Les femmes de bushi n’avaient pas le droit au seppuku.
Néanmoins, lors du Jigai (mot qui, au final, en japonais, définit le suicide en général), elles se tranchaient la jugulaire avec un tantō, voire un kaiken, qu’elles portaient toujours sur elles, après s'être préalablement nouer les jambes, afin de garder une posture digne. Les raisons pouvaient être diverses.
Par exemple, en période de guerre, afin de préserver son honneur si son clan était vaincu, ou si son mari venait à mourir, afin de le rejoindre dans l'autre monde.
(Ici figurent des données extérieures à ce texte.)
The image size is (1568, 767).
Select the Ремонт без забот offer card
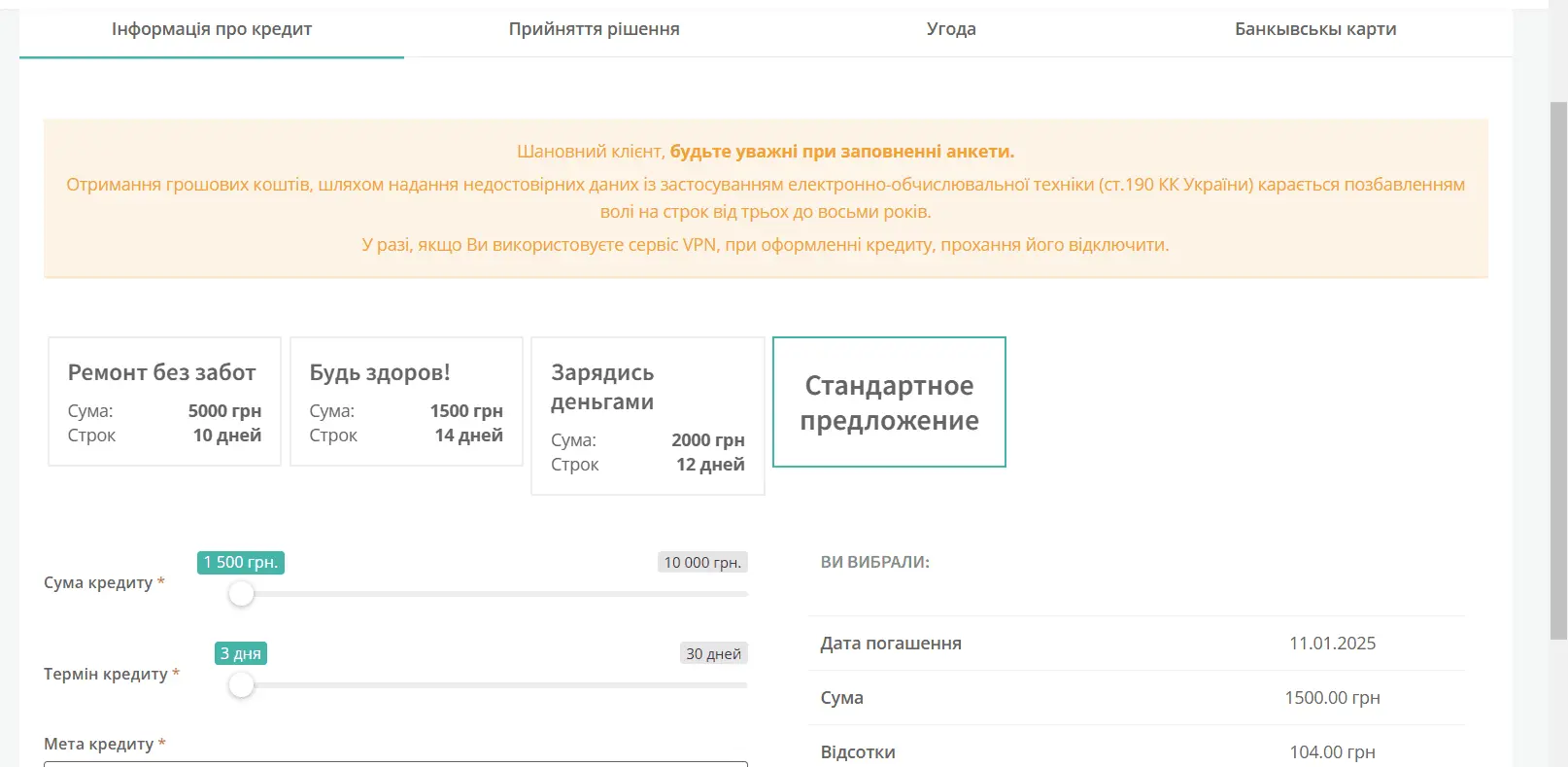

Il arrivait, dans certains cas, qu'une femme de bushi commette, avec une compagne, comme une servante, un suicide commun, tranchant la gorge l'une de l'autre.
L’estampe ci-dessous représente la femme de Onodera Jūnai Hidekazu, l'un des 47 rōnin, se préparant au jigai, après la mort de celui-ci.
À VOIR
Hara-kiri (‘’Seppuku’’ 切腹), réalisé en 1962 par Kobayashi Masaki. Au début de la période d'Edo, le rōnin Hanshiro Tsugumo se présente au château du clan Ii, que dirige l'intendant Kageyu Saito en l'absence du maître. Le rōnin explique que réduit à la misère depuis la perte de son statut de samouraï, il souhaite qu'on lui propose un lieu adéquat pour mettre honorablement fin à ses jours en pratiquant le seppuku. Ce film reçu le prix spécial du jury à Cannes en 1963.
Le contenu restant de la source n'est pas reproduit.